DEAD ONE, THE
The Dead One
Before George Romero came along and shifted the scene in 1968, zombie movies almost exclusively used voodoo as the cause for the resurrection of the dead. From White Zombie in the 1930s through Hammer’s Plague of the Zombies in the mid 1960s, black magic and spells unearthed corpses so they could roam free, often under the control of the voodoo master. 1961’s The Dead One follows this formula, transporting the action to the wonderful Creole world of New Orleans, using beautiful location shooting. Unfortunately, the film brings no new life to the undead.
The film starts off with Monica in the slave quarters of a mansion outside of New Orleans. Surrounded by the plantation’s black workers, she conducts a voodoo ceremony, commanding her brother Jonas to rise from the grave. As the drum beat builds frantically, the scene cuts to the family mausoleum, where Jonas follows her commands. Pulling out two voodoo dolls, she then orders him to kill an as yet unrevealed female. The scene then shifts to a street in downtown New Orleans, where Monica’s cousin John and his wife Linda, married earlier that day, decide to go clubbing. The next fifteen minutes take the audience through three separate clubs, and three accompanying musical numbers.
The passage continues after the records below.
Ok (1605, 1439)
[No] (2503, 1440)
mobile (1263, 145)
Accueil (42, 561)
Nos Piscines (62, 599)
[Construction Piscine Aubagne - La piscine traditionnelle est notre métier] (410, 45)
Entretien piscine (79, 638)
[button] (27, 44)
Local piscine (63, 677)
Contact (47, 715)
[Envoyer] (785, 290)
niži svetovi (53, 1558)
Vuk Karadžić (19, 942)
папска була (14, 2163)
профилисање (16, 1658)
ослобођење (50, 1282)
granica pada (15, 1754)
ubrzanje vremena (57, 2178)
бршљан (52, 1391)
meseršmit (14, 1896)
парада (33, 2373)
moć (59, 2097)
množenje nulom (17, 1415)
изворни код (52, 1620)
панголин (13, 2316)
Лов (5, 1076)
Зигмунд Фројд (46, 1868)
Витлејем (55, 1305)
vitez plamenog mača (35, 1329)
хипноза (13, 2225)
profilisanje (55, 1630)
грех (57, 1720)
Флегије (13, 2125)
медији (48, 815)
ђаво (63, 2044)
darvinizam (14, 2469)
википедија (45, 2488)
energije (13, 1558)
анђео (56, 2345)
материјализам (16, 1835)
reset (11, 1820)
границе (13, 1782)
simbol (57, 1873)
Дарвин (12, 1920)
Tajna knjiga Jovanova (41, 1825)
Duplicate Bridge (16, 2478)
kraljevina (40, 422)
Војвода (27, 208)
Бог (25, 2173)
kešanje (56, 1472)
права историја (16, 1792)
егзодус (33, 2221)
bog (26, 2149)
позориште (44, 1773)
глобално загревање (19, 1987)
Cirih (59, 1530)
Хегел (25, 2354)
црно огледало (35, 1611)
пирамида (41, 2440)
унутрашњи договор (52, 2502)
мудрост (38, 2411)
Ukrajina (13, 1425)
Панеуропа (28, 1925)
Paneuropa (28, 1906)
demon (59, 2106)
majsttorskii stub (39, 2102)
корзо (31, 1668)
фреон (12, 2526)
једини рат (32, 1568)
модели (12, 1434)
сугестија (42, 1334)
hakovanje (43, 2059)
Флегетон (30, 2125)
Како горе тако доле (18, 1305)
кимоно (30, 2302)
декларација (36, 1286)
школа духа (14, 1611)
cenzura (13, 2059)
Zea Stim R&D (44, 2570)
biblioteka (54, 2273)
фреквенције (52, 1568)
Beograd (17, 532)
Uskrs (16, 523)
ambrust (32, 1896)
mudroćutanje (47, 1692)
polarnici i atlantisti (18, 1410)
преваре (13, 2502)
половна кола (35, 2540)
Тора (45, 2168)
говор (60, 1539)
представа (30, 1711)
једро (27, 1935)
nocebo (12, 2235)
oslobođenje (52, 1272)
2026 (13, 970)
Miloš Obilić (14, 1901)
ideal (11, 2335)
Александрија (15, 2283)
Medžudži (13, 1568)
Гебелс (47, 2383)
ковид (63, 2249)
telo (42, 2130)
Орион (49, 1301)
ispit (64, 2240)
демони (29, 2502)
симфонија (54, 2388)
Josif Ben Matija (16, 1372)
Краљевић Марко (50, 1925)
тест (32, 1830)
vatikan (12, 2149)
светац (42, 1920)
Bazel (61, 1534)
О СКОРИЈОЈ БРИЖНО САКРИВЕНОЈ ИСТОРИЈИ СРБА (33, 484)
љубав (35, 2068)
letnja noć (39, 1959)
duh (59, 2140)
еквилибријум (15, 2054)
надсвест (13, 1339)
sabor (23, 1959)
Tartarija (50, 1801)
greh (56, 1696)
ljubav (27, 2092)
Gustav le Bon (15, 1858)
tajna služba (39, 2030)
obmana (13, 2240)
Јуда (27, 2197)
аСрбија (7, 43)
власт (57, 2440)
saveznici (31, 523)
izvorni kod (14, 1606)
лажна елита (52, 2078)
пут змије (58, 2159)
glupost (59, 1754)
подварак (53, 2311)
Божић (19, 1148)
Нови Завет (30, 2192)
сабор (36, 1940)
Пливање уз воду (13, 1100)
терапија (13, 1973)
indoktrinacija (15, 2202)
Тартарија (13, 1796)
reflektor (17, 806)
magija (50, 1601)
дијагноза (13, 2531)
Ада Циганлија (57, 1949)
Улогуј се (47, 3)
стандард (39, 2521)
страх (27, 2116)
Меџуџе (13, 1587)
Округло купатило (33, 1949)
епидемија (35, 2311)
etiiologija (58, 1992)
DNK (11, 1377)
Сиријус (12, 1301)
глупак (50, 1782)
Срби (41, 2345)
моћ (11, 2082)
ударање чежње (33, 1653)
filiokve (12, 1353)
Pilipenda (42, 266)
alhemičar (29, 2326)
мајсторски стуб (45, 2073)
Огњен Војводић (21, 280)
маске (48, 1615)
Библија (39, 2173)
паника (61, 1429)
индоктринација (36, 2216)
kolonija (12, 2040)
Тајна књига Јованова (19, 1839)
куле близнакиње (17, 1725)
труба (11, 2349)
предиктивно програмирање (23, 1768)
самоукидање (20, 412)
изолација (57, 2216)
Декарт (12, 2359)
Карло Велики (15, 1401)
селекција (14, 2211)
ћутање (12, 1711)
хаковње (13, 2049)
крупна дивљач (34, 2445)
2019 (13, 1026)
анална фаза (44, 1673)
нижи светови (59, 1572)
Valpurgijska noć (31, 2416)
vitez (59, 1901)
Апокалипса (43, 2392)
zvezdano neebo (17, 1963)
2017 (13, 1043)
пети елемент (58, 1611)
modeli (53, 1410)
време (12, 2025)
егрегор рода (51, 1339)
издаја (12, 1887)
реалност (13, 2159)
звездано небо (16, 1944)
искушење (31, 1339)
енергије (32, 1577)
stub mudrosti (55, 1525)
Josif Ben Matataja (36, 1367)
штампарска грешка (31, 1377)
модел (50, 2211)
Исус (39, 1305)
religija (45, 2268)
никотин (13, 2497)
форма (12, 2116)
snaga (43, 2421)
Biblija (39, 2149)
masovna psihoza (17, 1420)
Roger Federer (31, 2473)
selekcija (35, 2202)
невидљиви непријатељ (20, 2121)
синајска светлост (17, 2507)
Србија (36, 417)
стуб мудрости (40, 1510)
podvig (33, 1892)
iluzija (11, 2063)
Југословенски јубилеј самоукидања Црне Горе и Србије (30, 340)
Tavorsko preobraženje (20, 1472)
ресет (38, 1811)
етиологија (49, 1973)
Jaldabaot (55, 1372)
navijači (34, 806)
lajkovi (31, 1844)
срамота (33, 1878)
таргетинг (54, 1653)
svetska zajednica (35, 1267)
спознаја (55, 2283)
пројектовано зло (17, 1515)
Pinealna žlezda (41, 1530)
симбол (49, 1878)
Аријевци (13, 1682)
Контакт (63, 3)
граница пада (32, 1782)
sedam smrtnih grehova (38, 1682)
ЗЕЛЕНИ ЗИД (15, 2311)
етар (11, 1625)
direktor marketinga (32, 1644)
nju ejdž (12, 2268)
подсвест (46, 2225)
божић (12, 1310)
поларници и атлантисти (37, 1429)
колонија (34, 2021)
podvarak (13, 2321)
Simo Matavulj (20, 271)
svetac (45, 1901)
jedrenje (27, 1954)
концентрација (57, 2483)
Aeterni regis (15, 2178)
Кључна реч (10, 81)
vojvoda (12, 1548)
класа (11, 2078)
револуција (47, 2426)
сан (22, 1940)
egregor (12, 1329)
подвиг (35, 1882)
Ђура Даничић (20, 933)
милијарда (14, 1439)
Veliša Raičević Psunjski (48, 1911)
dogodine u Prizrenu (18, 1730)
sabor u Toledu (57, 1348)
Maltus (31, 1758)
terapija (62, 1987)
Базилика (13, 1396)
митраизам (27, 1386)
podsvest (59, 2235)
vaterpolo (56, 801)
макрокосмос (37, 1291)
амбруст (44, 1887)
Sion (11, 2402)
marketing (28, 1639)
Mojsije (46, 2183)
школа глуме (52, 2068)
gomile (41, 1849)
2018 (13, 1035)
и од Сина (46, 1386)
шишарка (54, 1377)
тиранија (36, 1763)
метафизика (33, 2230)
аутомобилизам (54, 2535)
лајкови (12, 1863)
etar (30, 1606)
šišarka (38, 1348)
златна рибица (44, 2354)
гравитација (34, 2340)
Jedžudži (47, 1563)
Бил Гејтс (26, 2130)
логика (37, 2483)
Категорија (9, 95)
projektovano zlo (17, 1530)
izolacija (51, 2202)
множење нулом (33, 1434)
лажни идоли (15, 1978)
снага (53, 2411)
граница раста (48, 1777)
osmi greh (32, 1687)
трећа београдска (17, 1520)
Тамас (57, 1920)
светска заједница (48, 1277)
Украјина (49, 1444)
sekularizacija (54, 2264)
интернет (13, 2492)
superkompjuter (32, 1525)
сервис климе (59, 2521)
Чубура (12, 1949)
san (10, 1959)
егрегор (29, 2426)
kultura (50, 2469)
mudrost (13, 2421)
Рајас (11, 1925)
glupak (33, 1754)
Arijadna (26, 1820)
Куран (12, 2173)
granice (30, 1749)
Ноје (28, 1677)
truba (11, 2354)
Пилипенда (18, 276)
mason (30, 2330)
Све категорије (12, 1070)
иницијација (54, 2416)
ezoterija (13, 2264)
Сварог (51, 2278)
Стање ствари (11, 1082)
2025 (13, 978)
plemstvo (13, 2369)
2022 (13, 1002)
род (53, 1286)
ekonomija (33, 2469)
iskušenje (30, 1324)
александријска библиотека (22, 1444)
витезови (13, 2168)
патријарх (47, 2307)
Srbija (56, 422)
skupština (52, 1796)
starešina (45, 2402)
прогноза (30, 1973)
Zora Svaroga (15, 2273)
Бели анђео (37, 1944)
In the second club, starlet Bella Bella performs a girlie show. Later that night, on the way to the mansion, John and Linda encounter Bella on the side of the road, where her car has broken down. John offers for her to stay the night at the mansion, which he is to usurp from cousin Monica under the stipulations of their grandfather’s will. But Monica and Jonas intend to keep the plantation, at all costs.
This is not nearly as fun as it could have been. The film’s greatest sin is that it creates absolutely no tension. Jonas disappears after the first two minutes of the movie, then doesn’t reappear until almost 40 minutes later. In the interim, there’s no real buildup to his inevitable return at all. Scenes around the mansion, including inside the slave quarters and the family tomb, come across as flat, developing no real dread at all. The arguments between Monica and John adds no pathos, if only because the acting is so atrocious; John McKay sleepwalks through his role, and Monica Davis, with her goofy wide eyed look, chews scenery like a Romero zombie munching on a fat guy. Even when Jonas shows up again, he does little to scare. He looks like a greenish David Bowie from the Ziggy Stardust days, and shambles so slowly that he might as well be moving backwards.
Lack of tension is not the movie’s only fault, though. Implausibility clocks in at a close second. It’s hard to believe that any woman on earth would ever want her husband to take her to a girlie show on their wedding day. And a word of advice: no man should ever offer a ride and a night’s sleep in his new home to a go-go dancer on his honeymoon. Nor should he show his blushing bride the family’s slave quarters. Illogic shambles elsewhere in the film, such as the scene where Jonas finally kills someone after almost an hour, and it’s the wrong person. And then, there’s one of the all time classic pieces of dialogue: When John says, "She’s dead," Linda cerebrally asks, "But can’t we help her?" Clearly, writer/director Barry Mahon knew little about plotting, realistic dialogue, or suspension of disbelief.
Despite its relative obscurity, The Dead One sports two extras. First, there are the trailers for this and four other zombie movies. And then, there’s Voodoo Swamp. The Dead One was boring, but at least it was competently made. Whereas Voodoo Swamp is an incoherent mess. Cobbled together sloppily from a number of sources, including stock footage that would fit perfectly on the old Wild Kingdom show but is ill fitting here, there’s no making any sense of the piece. For the most part there’s no soundtrack (I chuckled hard when one character asked to talk to another at a separate location; "It’s too noisy in here," he claimed of the packed bar, as his voice was the only sound), with the exception of some horrendously dubbed dialogue. It seems that a private detective, whose voice bears a strong resemblance to that of Kermit the Frog, is looking for a woman’s twin sister in the title swamp. At least I think that’s the plot. It’s such a mishmash, that I can’t really promise that’s the premise. What I found most interesting about Voodoo Swamp is that, at 70 minutes long, it’s actually 2 minutes longer than The Dead One. Why it belongs as an extra on this disc, I cannot say.
One more thing of note: The Dead One is a member of the Horror Movie Relocation Program. It also goes under the name Blood of the Zombie, though this zombie never bleeds.
The Dead One is one zombie flick well worth passing on. Its dead pacing kills it long before it develops into much of anything. Had Monica, with her histrionics, commanded Jonas to do something exciting, such as go on a murderous rampage and eat the neighbors, or make tea for the coming guests, perhaps this film would not have been dead on arrival.